Licensing can only make recommendations anyway, what we really need is the political will to take away licenses when licensing recommends it. We haven't had that in Virginia. I think licensing does a great job with the limited resources it has. Why diss our allies?

spotter writes:

This bill would allow hospitals to turn away those who are experiencing a mental health emergency and are an imminent danger to themselves or others, even after a magistrate has ordered that they be detained. Who requested this bill? Why is Delegate Hamilton putting the interests of hospitals ahead of patients and the public? This bill would legalize the current practice of releasing the dangerous mentally ill without needed treatment, or jailing them on trumped up charges. We have seen the results of this practice too many times, most recently last spring in Blacksburg.

Alison Hymes writes:

No, you missed the point. Currently, sherrifs and police have to stay with the person under an ECO until a TDO is issued, this can take hours and incentivizes police to take someone to jail instead of an ER or CSB so they won't have to put in hours and overtime staying with one person. Less people would end up being taken to jail if this passes, not more. And hospitals would still have to abide by federal law which prohibits dumping patients who aren't stable. And in Blacksburg, that guy was held by the hospital and was taken to commitment. This bill has no relation to that tragedy.

spotter writes:

If that's the point, then (iii) needs to be reworded. By the way, Cho was held less than twenty-four hours. How could he be adequately evaluated in that short a time period? The law must be reworded so that the hospitals cannot continue their revolving door policy.

Alison Hymes writes:

The timing of the hearing in Blacksburg was not up to the hospital. In Blacksburg they did and still do as far as I have heard, hold hearings only 3 days a week instead of as needed. They hold them Mon., Wed. and Fri. So if someone comes in on a Sunday, they will be taken to hearing on Monday morning so as not to overstay the TDO limit. If Blacksburg held hearings every day that guy would not have been taken to hearing so quickly.

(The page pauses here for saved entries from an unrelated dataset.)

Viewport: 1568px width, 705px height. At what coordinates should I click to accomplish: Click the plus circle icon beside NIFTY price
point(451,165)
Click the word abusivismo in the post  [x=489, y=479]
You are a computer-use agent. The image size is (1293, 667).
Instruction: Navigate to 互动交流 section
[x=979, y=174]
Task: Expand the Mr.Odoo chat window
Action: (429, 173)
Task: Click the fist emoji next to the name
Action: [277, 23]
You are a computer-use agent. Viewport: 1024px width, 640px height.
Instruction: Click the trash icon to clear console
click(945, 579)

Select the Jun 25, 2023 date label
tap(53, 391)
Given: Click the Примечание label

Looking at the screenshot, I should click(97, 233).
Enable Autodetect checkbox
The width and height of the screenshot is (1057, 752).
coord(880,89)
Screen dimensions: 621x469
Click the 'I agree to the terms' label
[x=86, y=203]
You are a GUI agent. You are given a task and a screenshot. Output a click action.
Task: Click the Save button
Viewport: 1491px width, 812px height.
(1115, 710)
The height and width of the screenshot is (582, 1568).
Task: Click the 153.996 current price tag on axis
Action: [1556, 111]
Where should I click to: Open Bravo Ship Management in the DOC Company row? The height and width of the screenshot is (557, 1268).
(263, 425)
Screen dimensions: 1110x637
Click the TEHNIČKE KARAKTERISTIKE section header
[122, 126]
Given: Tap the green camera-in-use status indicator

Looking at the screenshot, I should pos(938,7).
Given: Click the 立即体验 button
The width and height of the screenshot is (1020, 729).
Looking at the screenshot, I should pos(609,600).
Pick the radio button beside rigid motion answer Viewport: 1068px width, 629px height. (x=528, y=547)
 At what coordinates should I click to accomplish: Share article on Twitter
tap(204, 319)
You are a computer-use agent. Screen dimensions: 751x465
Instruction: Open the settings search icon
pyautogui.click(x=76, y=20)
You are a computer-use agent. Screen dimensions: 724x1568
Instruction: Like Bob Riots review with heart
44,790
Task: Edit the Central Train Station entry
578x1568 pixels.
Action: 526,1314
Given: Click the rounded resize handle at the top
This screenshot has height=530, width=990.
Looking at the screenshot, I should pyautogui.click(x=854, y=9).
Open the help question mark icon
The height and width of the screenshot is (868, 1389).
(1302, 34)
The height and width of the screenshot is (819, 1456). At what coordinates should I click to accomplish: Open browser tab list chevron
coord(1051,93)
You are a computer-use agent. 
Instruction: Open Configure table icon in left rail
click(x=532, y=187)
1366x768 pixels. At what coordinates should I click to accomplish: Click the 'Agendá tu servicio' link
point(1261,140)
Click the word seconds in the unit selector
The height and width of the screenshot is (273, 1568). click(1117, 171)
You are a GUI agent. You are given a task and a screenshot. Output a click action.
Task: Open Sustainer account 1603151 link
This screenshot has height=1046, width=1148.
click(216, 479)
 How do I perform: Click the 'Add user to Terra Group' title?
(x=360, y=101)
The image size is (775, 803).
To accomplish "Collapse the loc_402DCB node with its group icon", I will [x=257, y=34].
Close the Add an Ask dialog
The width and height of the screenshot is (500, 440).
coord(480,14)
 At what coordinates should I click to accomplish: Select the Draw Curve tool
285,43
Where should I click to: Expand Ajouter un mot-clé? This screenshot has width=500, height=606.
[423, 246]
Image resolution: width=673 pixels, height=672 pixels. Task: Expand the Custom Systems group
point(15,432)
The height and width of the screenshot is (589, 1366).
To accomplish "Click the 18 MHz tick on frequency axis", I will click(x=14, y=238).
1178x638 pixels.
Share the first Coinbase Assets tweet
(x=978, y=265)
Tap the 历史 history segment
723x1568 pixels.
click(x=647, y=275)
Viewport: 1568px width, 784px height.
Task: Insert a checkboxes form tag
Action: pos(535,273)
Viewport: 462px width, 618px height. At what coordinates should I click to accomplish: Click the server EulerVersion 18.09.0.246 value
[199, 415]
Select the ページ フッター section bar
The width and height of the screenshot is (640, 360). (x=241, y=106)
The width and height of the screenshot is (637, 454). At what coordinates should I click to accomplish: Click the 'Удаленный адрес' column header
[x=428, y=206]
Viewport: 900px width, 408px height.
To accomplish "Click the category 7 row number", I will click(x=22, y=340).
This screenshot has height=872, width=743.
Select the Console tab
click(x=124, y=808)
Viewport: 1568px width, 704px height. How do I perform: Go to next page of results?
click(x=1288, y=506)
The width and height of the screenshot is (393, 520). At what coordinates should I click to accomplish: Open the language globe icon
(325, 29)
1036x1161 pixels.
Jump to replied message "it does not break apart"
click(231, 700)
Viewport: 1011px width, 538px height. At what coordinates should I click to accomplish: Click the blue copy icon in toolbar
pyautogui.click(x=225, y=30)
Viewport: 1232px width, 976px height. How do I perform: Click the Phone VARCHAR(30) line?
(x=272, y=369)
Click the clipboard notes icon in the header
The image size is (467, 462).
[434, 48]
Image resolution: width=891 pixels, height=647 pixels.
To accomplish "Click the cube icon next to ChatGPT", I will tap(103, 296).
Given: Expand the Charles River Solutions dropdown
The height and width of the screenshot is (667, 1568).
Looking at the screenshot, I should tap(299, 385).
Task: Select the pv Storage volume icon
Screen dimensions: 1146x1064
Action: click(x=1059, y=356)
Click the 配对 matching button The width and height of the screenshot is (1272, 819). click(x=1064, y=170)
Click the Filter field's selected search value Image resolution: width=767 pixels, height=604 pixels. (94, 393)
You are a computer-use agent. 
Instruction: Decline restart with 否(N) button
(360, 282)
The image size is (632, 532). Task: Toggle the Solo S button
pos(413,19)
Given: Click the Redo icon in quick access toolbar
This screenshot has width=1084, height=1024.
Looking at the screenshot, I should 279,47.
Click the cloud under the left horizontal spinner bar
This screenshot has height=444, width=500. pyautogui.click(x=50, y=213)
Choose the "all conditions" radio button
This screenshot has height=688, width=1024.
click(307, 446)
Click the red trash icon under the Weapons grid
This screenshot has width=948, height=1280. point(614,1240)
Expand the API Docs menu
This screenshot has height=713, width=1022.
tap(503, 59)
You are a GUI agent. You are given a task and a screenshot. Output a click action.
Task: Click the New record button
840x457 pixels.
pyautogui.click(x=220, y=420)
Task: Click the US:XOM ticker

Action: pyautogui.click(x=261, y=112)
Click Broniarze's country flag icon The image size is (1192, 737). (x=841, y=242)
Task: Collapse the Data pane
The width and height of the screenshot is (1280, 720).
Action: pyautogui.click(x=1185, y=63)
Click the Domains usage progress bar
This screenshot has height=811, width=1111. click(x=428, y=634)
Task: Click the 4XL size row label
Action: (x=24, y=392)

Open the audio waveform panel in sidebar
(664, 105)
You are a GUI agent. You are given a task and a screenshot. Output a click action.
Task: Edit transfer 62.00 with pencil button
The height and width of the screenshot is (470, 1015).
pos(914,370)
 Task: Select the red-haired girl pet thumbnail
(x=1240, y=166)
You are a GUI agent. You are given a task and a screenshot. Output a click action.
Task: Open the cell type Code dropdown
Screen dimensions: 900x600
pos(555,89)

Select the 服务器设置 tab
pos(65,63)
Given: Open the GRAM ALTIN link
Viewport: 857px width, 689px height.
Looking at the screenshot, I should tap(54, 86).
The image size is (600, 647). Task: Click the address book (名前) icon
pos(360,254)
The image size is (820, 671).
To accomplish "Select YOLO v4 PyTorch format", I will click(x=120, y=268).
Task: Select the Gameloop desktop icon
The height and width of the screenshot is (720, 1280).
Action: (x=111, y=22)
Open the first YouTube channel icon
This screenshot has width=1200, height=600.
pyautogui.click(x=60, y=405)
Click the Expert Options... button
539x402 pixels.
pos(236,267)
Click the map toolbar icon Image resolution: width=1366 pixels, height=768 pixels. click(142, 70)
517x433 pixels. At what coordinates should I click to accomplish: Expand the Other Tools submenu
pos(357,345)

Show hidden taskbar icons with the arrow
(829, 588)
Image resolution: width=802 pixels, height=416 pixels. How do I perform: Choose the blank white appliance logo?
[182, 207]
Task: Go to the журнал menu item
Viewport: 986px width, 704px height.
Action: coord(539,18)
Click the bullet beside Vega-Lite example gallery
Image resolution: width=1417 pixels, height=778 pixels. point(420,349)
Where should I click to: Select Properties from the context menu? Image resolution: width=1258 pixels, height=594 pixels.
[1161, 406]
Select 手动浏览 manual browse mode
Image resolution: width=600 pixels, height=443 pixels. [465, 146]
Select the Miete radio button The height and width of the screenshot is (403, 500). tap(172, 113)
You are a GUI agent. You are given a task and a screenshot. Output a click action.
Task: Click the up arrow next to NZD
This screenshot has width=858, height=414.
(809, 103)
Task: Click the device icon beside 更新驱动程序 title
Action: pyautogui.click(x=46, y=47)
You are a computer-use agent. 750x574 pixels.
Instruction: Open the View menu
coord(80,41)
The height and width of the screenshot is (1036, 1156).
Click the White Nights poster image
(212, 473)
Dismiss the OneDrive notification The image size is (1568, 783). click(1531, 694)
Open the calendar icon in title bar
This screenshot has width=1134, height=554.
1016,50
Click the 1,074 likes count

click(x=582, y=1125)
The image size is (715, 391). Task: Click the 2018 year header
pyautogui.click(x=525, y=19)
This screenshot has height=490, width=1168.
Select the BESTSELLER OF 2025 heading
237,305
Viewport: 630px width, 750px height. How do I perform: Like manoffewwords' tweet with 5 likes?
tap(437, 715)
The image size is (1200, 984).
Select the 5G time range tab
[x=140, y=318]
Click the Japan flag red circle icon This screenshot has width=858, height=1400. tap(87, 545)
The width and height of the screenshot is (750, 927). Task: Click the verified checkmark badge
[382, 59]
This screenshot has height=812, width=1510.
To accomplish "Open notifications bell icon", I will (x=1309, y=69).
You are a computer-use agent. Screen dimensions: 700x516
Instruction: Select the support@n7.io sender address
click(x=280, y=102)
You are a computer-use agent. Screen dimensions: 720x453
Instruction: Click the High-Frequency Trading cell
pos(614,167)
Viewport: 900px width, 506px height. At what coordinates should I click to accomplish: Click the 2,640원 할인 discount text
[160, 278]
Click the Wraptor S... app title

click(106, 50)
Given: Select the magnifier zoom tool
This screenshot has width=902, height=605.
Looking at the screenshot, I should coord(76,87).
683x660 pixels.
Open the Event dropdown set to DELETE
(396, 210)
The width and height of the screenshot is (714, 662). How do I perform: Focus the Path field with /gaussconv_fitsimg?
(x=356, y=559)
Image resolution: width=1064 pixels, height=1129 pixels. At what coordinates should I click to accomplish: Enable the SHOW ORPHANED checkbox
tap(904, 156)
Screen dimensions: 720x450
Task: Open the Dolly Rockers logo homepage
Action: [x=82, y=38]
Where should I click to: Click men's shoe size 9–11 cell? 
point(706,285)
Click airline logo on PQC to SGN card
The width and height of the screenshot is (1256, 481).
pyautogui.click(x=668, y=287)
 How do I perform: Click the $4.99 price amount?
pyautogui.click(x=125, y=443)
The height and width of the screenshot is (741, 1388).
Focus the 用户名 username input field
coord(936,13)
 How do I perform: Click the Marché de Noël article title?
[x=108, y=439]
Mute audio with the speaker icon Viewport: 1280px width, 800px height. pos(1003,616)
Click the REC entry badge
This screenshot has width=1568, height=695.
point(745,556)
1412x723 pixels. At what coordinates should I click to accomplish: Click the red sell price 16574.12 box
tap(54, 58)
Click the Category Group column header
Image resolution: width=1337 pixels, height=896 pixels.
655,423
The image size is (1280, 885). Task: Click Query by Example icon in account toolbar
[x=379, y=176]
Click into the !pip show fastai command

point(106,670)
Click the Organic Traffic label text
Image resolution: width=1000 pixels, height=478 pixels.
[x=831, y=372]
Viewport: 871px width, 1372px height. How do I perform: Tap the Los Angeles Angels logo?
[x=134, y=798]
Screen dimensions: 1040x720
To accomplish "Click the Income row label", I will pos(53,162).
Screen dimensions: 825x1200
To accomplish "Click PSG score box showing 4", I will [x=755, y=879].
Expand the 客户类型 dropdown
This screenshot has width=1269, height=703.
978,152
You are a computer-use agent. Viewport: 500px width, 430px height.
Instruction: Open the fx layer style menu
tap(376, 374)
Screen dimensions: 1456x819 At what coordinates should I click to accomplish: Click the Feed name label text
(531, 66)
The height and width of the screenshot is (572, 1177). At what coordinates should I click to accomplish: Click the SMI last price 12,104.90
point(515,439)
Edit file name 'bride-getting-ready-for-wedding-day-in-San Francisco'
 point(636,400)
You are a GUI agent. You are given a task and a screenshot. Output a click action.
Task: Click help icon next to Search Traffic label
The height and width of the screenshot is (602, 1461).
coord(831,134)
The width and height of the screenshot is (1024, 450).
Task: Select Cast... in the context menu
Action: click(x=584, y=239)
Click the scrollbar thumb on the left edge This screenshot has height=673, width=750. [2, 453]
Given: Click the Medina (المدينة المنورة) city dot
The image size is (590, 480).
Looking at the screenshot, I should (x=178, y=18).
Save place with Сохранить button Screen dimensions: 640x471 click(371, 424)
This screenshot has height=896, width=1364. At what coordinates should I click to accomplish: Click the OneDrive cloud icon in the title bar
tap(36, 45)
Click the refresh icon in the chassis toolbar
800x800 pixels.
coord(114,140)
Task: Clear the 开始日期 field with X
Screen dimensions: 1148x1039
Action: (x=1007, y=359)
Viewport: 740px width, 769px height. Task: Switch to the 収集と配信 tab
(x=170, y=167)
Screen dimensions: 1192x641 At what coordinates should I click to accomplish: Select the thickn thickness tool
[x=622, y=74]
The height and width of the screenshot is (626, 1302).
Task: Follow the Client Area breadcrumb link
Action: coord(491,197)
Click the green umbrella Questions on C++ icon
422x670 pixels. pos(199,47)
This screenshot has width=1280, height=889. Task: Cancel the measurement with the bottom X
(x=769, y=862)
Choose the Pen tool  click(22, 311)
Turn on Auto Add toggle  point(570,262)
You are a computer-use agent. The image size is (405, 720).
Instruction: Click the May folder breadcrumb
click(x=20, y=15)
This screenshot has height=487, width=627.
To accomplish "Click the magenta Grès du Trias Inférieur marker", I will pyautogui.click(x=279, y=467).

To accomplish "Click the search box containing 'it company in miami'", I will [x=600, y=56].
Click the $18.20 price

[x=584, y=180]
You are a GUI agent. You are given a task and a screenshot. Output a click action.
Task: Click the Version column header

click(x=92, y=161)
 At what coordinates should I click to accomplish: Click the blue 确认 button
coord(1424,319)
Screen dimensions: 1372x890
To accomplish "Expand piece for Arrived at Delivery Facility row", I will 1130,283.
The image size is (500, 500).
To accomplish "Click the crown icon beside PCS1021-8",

There was a proposal by the Commitment Taskforce to mandate a 24 hour wait before hearings could be held for a TDO and I believe it is somewhere in another bill but I'd have to look.

Alison Hymes writes:

http://www.richmondsunlight.com/bill/2008/sb341/

is the bill that mandates a 24 hour period before a commitment hearing can be held.

spotter writes:

Thanks. That would solve the problem.

Alison Hymes writes:

This bill has passed the Senate and is in the House.